MANILA – The approaching holiday season is traditionally the happiest time of the year for Filipinos, but Christmas of 2018 and New Year 2019 will not be as joyful compared to previous years.
This is because inflation has not abated, but has in fact worsened as the country enters the last two months of the year.
Christmas spending usually goes into overdrive in the Philippines immediately after the Halloween/ All Saints Day/All Souls Day unofficial three-day holiday which takes place this week. Officially, it is only Nov. 1 and 2 which are declared non-working days by the government, as is the case this year.
On the first day of November when most Filipinos visit the graves of their departed loved ones, however, commuters face the shock of another increase, with the minimum fare rising to P10 from the previous P9, or an 11 percent increase.
The poorest of the poor who represent the bottom 30 percent of all Filipino households felt inflation pegged at 8 percent for August, based on data from the Philippine Statistics Authority (PSA). For the same period last year, the inflation rate was a more manageable 3 percent.
The 8 percent inflation rate is for goods and services that the bottom 30 percent avail of. Nationwide, the rate for September was 6.7 percent.
Economists point out that once inflation hits double digits (starting at 10 percent), a country’s economy is considered to be in trouble. This level can be hit at the start of the new year due to expected heavy election spending by most candidates, creating inflationary pressure.
This month, the BangkoSentral ng Pilipinas attributed the current inflation rate to rising food and energy prices.
According to the PSA, food inflation rose by 7.8 percent in August, substantially higher than the 6.9 percent pegged in July and the 3 percent posted during the same month in 2017.
The PSA reported higher annual markups for all food groups except corn, which registered a slower annual rise of 3 percent.
The food inflation was felt by the lowest 30 percent of all Filipino households.
The figure was computed by adjusting the weights of commodity groups in the consumer price index (CPI) to reflect the typical budget of the poorest Filipino households.
The poorest households in Metro Manila felt inflation at 8.3 percent, higher than the 4.7 percent recorded in August 2017.
The consistently high inflation has forced economic managers to revise the country’s outlook .

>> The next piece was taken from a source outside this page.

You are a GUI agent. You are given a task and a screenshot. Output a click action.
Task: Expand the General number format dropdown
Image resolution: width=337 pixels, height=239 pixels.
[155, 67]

They previously saw gross domestic product (GDP) reaching 7 percent to 8 percent. The upper end of the revised target is now at 6.9 percent
The government recently adjusted the inflation forecast for this year to a range of 4.8 percent to 5.2 percent, from the previous 2 percent to 4 percent. The inflation forecast for 2019 was also adjusted to 3 percent to 4 percent.
In all likelihood, this forecast will be revised upwards due to the preponderance of warning signals.
BSP Officer-in-Charge Maria AlmasaraTuaño Amador said the government may still miss the inflation target for 2019, but could revert quickly with the timely implementation of non-monetary measures such as rice tariffication.
She identified the trade war between the US and China along with higher global oil prices as strong headwinds from the global scene which would continue to affect domestic prices.
Meanwhile, the Philippines’ wider current account deficit and the bearish mood in the local stock exchange also continue to negatively affect the economy.
Thus, for a large segment of the population, the Christmas and New Year holiday season will be a matter of surviving instead of merry making.